Jonathan I made really kind and considerate by core because I just really think there should be more male main characters that are just... genuinely trying their best to be considerate? There's never enough of that and he's super fun to work on because his worldview is often brighter than mine, so it does me good too to take a less pessimistic approach on thing and explore them deeper. He's genuinely a fun protagonist to work on and I love love portraying a more softer and kinder side of masculinity.
Nicholas is... probably the character who ended up having things most personal to me by accident? His character revolves a lot around domestic abuse and feelings of humiliation, betrayal and bitterness I have also had to work out on in the past, although obviously our home circumstances aren't the same. But I just find it personally important to write characters whose response to abuse isn't always pretty and can warp their sense of self and the way they interact with others, and Nicholas is a very flawed and very pained character at the beginning of his story. But I guess I also want to show wounds can slowly heal and there can be happiness in the future because I'm sappy and also feel like those would have been the words I would have wanted to hear when I was younger, if that makes sense?
Waltz, perhaps by accident, ended up sharing similar feelings of disgust towards himself and his body as I often feel about mine.
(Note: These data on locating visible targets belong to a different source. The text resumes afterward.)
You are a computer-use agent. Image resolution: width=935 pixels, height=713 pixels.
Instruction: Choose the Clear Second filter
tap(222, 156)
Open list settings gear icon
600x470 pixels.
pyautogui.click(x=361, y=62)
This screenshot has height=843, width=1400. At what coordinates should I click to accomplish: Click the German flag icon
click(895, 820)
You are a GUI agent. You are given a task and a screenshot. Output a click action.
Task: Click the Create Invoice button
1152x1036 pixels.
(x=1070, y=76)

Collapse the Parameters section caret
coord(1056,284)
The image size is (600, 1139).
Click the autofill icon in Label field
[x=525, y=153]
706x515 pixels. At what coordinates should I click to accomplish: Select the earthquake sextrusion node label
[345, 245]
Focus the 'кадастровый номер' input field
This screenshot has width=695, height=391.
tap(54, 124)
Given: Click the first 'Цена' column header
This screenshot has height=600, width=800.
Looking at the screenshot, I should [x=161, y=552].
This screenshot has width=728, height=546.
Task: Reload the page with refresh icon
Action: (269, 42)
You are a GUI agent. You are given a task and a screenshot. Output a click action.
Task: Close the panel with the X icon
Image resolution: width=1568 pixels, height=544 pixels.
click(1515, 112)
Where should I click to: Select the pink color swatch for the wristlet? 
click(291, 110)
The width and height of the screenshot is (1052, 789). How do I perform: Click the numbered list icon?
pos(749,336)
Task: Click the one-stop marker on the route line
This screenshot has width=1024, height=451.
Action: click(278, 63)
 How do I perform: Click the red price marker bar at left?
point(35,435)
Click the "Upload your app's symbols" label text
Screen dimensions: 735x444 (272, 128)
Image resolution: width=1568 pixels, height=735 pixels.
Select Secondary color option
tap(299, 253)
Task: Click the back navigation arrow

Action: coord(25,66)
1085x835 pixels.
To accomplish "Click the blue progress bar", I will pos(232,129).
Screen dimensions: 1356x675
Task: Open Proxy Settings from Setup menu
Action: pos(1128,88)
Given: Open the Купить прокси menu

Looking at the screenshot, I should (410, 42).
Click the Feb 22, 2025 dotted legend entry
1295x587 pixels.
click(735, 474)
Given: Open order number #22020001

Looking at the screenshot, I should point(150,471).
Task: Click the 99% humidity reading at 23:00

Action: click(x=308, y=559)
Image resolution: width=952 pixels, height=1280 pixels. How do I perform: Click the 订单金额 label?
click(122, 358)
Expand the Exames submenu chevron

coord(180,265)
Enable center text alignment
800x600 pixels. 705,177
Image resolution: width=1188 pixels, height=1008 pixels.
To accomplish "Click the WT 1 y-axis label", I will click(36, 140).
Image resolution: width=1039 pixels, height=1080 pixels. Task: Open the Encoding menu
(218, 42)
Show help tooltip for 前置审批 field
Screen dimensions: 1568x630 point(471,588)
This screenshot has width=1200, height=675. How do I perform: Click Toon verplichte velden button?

I have a very unique and twisted relationship with my physical appearance due to developmental issues, and as such from a very young age I have felt like I'm particularly hideous and there is something fundamentally wrong with me. Even to this day I keep thinking about all the doctor visits I went through as a kid and all the tests that provided no pieces to the puzzle, and the feeling of looking different from my classmates when puberty hit. It's just been a vortex of a twisted body image the bullying of classmates and harassment from other people haven't made any better. I don't consider him a metaphor to any sort of body image issues because I can promise nobody has a body quite like his, but there are a lot of feelings that do overlap. Funnily though Waltz has a lot of people around him who don't think of him as a freak in the slightest and some even find his body fascinating and beautiful, and only while typing this post I realized the same thing sort of applies to me, haha. If only I could learn to be at peace with my appearance too.